Although attacks are rare, bears usually steer clear of humans, discriminating only for food, and defending cubs and territory. However, bears are strong and intelligent animals that get hungry and curious, so it’s prudent to protect yourselves when RV-ing in areas where bears roam.
With a sense of smell seven times greater than that of a bloodhound, bears can detect humans up to 32 km away. So, the key to stopping a break-in is prevention. With enough incentive, bears can break into a house, so you should apply greater security to your RV and campsite as you would to your home. Lock windows and doors and be meticulous when it comes to moving your trash, leaving out the cookware, and your pet’s dinner to prevent unwanted guests.
How To Prevent Attracting Bears To Your RV Campsite
So, take precautions with food and waste to stop bears from coming to visit your campsite. With a heightened sense of smell, bears can sniff through materials like canvas, soft-sided campers, and even hard-sided RVs.
Soft-sided RVs such as pop-up campers are no different than a tent against a bear. In some state parks, the use of pop-up trailers is prohibited from use as it is too easy for a bear to break into those types of RVs.
· At campgrounds dispose of waste in Bear safe garbage cans before end of day
· At boondocking sites keep all waste and trash INSIDE your RV, only disposing of it when you are back on the road if there are no bear safe garbage cans
· Or keep your trash at least 100 yards away from your campsite using a bear-safe strategy of hanging your trash in a tree.
· Do not store trash outside or even on top of your RV overnight. You may think the height would deter unwanted visitors, but this is no deterrent to a hungry bear
· Don’t forget food containers, cooking stoves, and utensils should be washed and brought inside overnight too
· Dump wash water far from the campsite.
· Bird lovers do not hang out feeders from your RV as bears are drawn to the smell of nuts and seeds.
· If you are a campground with a communal trash area, do not park up near it if it can be avoided.
· If you have pets, feed them inside your RV, keeping bowls inside.
· Try to camp in a more open space, rather than heavily wooded areas and near other people.
· If there are any food or waste remnants from a campfire, do not dump this in areas around you.

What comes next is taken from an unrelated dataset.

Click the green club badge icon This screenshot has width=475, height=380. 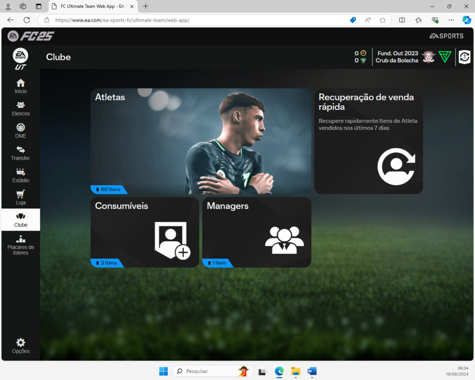coord(444,57)
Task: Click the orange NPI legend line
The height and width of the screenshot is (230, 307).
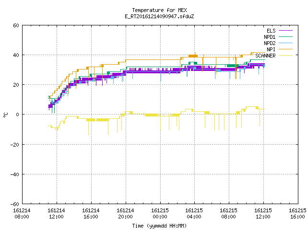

· Radios and human voices are also good at keeping bears far from your campsite. When they hear people, they want to stay away. Speaking loudly like saying “Hey Bear!” Or singing will let them know that you are there, and they should stay away. Just generally being loud lets the bears in the area know you are in the area.
· Portable electric fences are also a good deterrent to keeping bears and other wild animals from visiting your campsite.
What Is Not Effective At Deterring Bears?
There are a number of things that have been tried over the years to prevent bear encounters. Many of them have been disproven with scientific studies over the years. Here’s a list of items that have proven to not be effective at repelling Bears.
· Bear Bells have proven to be not effective at all in preventing bears, they are just loud enough to let the bears know that you are in the area.
· Spraying bear spray all over everything. Bear spray has an intended use, that is when you are in close proximity to a bear, and they are coming towards you. It is not effective at thwarting bears, in fact, if it’s sprayed all over your personal items it might attract the bear due to the strong smell from the capsicum in the bear spray.
· Whistles are just not loud enough to scare a bear away.
How Can I Protect Myself If There’s A Bear In My Campsite?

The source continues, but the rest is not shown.